§ **Task directions**: Copy every line of the entries below verbatim.

──────── Source data ────────

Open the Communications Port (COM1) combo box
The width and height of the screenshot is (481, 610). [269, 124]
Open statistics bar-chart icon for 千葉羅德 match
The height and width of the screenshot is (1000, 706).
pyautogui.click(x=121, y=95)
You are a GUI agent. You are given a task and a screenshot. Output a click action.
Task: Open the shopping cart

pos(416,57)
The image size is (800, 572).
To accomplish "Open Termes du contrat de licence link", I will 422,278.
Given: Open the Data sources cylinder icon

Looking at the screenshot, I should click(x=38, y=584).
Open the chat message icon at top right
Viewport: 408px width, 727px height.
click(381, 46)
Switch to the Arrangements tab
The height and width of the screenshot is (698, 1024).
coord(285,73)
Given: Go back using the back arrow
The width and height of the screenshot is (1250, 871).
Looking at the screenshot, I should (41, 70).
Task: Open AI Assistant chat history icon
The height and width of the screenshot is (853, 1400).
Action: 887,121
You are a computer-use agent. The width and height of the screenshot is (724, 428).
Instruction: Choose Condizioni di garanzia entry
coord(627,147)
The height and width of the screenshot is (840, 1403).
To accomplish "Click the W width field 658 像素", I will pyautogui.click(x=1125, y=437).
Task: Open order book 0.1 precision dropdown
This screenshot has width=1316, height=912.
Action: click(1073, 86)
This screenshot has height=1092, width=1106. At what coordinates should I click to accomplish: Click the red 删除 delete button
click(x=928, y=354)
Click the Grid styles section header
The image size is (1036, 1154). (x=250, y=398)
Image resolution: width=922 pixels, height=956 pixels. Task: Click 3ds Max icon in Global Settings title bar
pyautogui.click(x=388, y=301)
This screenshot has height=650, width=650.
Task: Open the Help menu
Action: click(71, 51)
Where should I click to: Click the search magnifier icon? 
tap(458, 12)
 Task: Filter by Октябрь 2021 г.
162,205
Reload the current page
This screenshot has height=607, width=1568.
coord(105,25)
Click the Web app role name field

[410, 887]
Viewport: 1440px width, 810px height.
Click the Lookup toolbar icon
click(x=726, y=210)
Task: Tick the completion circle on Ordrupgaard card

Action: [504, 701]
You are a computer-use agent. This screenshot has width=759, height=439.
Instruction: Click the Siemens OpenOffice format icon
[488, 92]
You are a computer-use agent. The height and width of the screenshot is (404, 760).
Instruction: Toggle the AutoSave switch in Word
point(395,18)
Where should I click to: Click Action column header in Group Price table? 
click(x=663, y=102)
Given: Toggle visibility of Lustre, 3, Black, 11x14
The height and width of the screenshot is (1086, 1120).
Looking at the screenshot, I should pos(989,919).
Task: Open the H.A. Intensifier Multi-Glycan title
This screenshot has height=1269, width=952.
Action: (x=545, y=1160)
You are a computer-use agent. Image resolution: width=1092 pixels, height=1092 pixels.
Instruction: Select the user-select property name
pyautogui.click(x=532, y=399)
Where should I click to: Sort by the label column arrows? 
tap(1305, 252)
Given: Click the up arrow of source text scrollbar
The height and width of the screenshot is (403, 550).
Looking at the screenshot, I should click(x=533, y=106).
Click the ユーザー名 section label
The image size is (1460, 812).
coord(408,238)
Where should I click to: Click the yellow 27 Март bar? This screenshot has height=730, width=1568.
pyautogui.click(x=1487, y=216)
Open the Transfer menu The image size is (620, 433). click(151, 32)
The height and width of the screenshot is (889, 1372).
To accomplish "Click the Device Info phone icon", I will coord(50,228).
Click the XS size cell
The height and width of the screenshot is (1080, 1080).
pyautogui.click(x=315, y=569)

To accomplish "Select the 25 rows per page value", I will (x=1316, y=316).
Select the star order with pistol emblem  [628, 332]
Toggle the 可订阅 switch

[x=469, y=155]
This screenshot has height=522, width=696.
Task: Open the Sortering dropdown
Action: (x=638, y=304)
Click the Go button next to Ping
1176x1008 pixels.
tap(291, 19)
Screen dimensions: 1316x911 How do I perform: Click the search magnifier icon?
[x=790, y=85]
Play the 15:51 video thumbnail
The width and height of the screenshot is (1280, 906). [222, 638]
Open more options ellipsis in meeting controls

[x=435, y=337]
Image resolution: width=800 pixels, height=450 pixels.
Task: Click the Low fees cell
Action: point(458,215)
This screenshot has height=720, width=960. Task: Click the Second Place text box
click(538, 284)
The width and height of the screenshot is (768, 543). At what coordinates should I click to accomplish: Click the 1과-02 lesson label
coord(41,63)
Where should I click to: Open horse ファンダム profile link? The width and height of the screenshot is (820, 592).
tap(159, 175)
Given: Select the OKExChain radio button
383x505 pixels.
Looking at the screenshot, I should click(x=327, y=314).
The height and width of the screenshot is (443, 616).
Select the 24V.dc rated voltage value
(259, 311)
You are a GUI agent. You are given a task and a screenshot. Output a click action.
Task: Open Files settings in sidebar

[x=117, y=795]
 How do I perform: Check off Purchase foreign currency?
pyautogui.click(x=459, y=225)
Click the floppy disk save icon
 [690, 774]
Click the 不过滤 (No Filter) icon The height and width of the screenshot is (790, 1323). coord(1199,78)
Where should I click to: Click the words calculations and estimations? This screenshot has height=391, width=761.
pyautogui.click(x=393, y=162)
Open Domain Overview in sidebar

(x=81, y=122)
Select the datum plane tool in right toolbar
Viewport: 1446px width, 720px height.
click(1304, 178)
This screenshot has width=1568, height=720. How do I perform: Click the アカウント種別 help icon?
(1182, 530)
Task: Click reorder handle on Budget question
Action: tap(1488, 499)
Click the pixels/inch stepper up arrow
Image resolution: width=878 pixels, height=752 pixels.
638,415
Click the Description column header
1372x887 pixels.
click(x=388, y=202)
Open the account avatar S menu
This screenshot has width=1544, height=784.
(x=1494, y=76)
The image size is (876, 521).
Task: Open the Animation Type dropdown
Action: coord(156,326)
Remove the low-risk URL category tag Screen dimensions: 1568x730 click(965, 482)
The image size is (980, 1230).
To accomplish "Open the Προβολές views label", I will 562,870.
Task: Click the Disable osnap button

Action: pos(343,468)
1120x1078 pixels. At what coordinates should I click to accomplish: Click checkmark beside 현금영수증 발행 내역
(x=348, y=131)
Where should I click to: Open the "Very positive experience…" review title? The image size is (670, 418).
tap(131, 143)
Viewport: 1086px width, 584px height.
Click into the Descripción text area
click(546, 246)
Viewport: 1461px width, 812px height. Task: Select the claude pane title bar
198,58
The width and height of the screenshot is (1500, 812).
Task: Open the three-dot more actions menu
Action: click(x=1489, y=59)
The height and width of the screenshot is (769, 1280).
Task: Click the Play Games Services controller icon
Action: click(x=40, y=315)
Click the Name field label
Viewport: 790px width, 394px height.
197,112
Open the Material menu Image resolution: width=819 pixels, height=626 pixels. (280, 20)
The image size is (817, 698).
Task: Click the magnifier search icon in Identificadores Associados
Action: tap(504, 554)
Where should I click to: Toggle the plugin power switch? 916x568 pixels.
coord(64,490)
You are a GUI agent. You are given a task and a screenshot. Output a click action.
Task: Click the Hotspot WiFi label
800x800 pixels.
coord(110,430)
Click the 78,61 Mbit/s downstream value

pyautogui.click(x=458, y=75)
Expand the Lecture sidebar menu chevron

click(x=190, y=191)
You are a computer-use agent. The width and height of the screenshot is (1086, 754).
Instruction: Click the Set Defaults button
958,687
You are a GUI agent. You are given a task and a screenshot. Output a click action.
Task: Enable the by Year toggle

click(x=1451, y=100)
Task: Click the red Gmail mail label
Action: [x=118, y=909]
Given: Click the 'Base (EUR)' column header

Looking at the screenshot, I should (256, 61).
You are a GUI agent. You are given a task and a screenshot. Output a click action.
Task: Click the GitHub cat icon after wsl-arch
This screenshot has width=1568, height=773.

────────

§ **Problem solution**:
Open the Communications Port (COM1) combo box
The width and height of the screenshot is (481, 610). [269, 124]
Open statistics bar-chart icon for 千葉羅德 match
The height and width of the screenshot is (1000, 706).
pyautogui.click(x=121, y=95)
You are a GUI agent. You are given a task and a screenshot. Output a click action.
Task: Open the shopping cart

pos(416,57)
The image size is (800, 572).
To accomplish "Open Termes du contrat de licence link", I will 422,278.
Given: Open the Data sources cylinder icon

Looking at the screenshot, I should click(x=38, y=584).
Open the chat message icon at top right
Viewport: 408px width, 727px height.
click(381, 46)
Switch to the Arrangements tab
The height and width of the screenshot is (698, 1024).
coord(285,73)
Given: Go back using the back arrow
The width and height of the screenshot is (1250, 871).
Looking at the screenshot, I should (41, 70).
Task: Open AI Assistant chat history icon
The height and width of the screenshot is (853, 1400).
Action: 887,121
You are a computer-use agent. The width and height of the screenshot is (724, 428).
Instruction: Choose Condizioni di garanzia entry
coord(627,147)
The height and width of the screenshot is (840, 1403).
To accomplish "Click the W width field 658 像素", I will pyautogui.click(x=1125, y=437).
Task: Open order book 0.1 precision dropdown
This screenshot has width=1316, height=912.
Action: click(1073, 86)
This screenshot has height=1092, width=1106. At what coordinates should I click to accomplish: Click the red 删除 delete button
click(x=928, y=354)
Click the Grid styles section header
The image size is (1036, 1154). (x=250, y=398)
Image resolution: width=922 pixels, height=956 pixels. Task: Click 3ds Max icon in Global Settings title bar
pyautogui.click(x=388, y=301)
This screenshot has height=650, width=650.
Task: Open the Help menu
Action: click(71, 51)
Where should I click to: Click the search magnifier icon? 
tap(458, 12)
 Task: Filter by Октябрь 2021 г.
162,205
Reload the current page
This screenshot has height=607, width=1568.
coord(105,25)
Click the Web app role name field

[410, 887]
Viewport: 1440px width, 810px height.
Click the Lookup toolbar icon
click(x=726, y=210)
Task: Tick the completion circle on Ordrupgaard card

Action: [504, 701]
You are a computer-use agent. This screenshot has width=759, height=439.
Instruction: Click the Siemens OpenOffice format icon
[488, 92]
You are a computer-use agent. The height and width of the screenshot is (404, 760).
Instruction: Toggle the AutoSave switch in Word
point(395,18)
Where should I click to: Click Action column header in Group Price table? 
click(x=663, y=102)
Given: Toggle visibility of Lustre, 3, Black, 11x14
The height and width of the screenshot is (1086, 1120).
Looking at the screenshot, I should pos(989,919).
Task: Open the H.A. Intensifier Multi-Glycan title
This screenshot has height=1269, width=952.
Action: (x=545, y=1160)
You are a computer-use agent. Image resolution: width=1092 pixels, height=1092 pixels.
Instruction: Select the user-select property name
pyautogui.click(x=532, y=399)
Where should I click to: Sort by the label column arrows? 
tap(1305, 252)
Given: Click the up arrow of source text scrollbar
The height and width of the screenshot is (403, 550).
Looking at the screenshot, I should click(x=533, y=106).
Click the ユーザー名 section label
The image size is (1460, 812).
coord(408,238)
Where should I click to: Click the yellow 27 Март bar? This screenshot has height=730, width=1568.
pyautogui.click(x=1487, y=216)
Open the Transfer menu The image size is (620, 433). click(151, 32)
The height and width of the screenshot is (889, 1372).
To accomplish "Click the Device Info phone icon", I will coord(50,228).
Click the XS size cell
The height and width of the screenshot is (1080, 1080).
pyautogui.click(x=315, y=569)

To accomplish "Select the 25 rows per page value", I will (x=1316, y=316).
Select the star order with pistol emblem  [628, 332]
Toggle the 可订阅 switch

[x=469, y=155]
This screenshot has height=522, width=696.
Task: Open the Sortering dropdown
Action: (x=638, y=304)
Click the Go button next to Ping
1176x1008 pixels.
tap(291, 19)
Screen dimensions: 1316x911 How do I perform: Click the search magnifier icon?
[x=790, y=85]
Play the 15:51 video thumbnail
The width and height of the screenshot is (1280, 906). [222, 638]
Open more options ellipsis in meeting controls

[x=435, y=337]
Image resolution: width=800 pixels, height=450 pixels.
Task: Click the Low fees cell
Action: point(458,215)
This screenshot has height=720, width=960. Task: Click the Second Place text box
click(538, 284)
The width and height of the screenshot is (768, 543). At what coordinates should I click to accomplish: Click the 1과-02 lesson label
coord(41,63)
Where should I click to: Open horse ファンダム profile link? The width and height of the screenshot is (820, 592).
tap(159, 175)
Given: Select the OKExChain radio button
383x505 pixels.
Looking at the screenshot, I should click(x=327, y=314).
The height and width of the screenshot is (443, 616).
Select the 24V.dc rated voltage value
(259, 311)
You are a GUI agent. You are given a task and a screenshot. Output a click action.
Task: Open Files settings in sidebar

[x=117, y=795]
 How do I perform: Check off Purchase foreign currency?
pyautogui.click(x=459, y=225)
Click the floppy disk save icon
 [690, 774]
Click the 不过滤 (No Filter) icon The height and width of the screenshot is (790, 1323). coord(1199,78)
Where should I click to: Click the words calculations and estimations? This screenshot has height=391, width=761.
pyautogui.click(x=393, y=162)
Open Domain Overview in sidebar

(x=81, y=122)
Select the datum plane tool in right toolbar
Viewport: 1446px width, 720px height.
click(1304, 178)
This screenshot has width=1568, height=720. How do I perform: Click the アカウント種別 help icon?
(1182, 530)
Task: Click reorder handle on Budget question
Action: tap(1488, 499)
Click the pixels/inch stepper up arrow
Image resolution: width=878 pixels, height=752 pixels.
638,415
Click the Description column header
1372x887 pixels.
click(x=388, y=202)
Open the account avatar S menu
This screenshot has width=1544, height=784.
(x=1494, y=76)
The image size is (876, 521).
Task: Open the Animation Type dropdown
Action: coord(156,326)
Remove the low-risk URL category tag Screen dimensions: 1568x730 click(965, 482)
The image size is (980, 1230).
To accomplish "Open the Προβολές views label", I will 562,870.
Task: Click the Disable osnap button

Action: pos(343,468)
1120x1078 pixels. At what coordinates should I click to accomplish: Click checkmark beside 현금영수증 발행 내역
(x=348, y=131)
Where should I click to: Open the "Very positive experience…" review title? The image size is (670, 418).
tap(131, 143)
Viewport: 1086px width, 584px height.
Click into the Descripción text area
click(546, 246)
Viewport: 1461px width, 812px height. Task: Select the claude pane title bar
198,58
The width and height of the screenshot is (1500, 812).
Task: Open the three-dot more actions menu
Action: click(x=1489, y=59)
The height and width of the screenshot is (769, 1280).
Task: Click the Play Games Services controller icon
Action: click(x=40, y=315)
Click the Name field label
Viewport: 790px width, 394px height.
197,112
Open the Material menu Image resolution: width=819 pixels, height=626 pixels. (280, 20)
The image size is (817, 698).
Task: Click the magnifier search icon in Identificadores Associados
Action: tap(504, 554)
Where should I click to: Toggle the plugin power switch? 916x568 pixels.
coord(64,490)
You are a GUI agent. You are given a task and a screenshot. Output a click action.
Task: Click the Hotspot WiFi label
800x800 pixels.
coord(110,430)
Click the 78,61 Mbit/s downstream value

pyautogui.click(x=458, y=75)
Expand the Lecture sidebar menu chevron

click(x=190, y=191)
You are a computer-use agent. The width and height of the screenshot is (1086, 754).
Instruction: Click the Set Defaults button
958,687
You are a GUI agent. You are given a task and a screenshot. Output a click action.
Task: Enable the by Year toggle

click(x=1451, y=100)
Task: Click the red Gmail mail label
Action: [x=118, y=909]
Given: Click the 'Base (EUR)' column header

Looking at the screenshot, I should (256, 61).
You are a GUI agent. You are given a task and a screenshot. Output a click action.
Task: Click the GitHub cat icon after wsl-arch
This screenshot has width=1568, height=773.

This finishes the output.